=== Information given ===
..............................

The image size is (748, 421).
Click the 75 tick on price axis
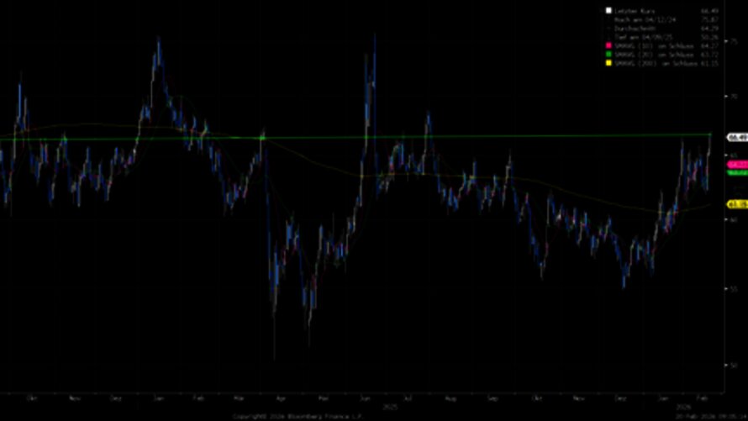(x=732, y=39)
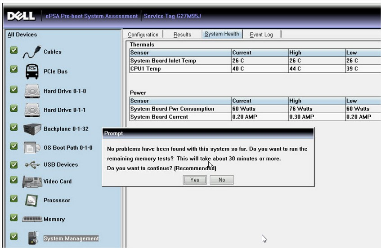Click the Backplane 0-1-32 icon

[x=32, y=129]
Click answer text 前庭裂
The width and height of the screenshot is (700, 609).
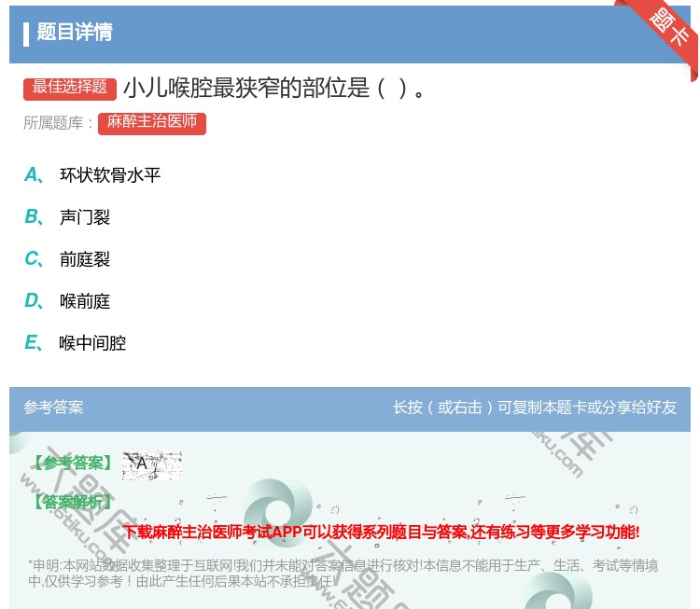(x=85, y=259)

..............................

=== What you need to do ===
Copy out the records verbatim from the line containing "Click answer text 前庭裂" through the end of the records, with both ends included. Leave the pictures out.

=== Correct result ===
Click answer text 前庭裂
The width and height of the screenshot is (700, 609).
(x=85, y=259)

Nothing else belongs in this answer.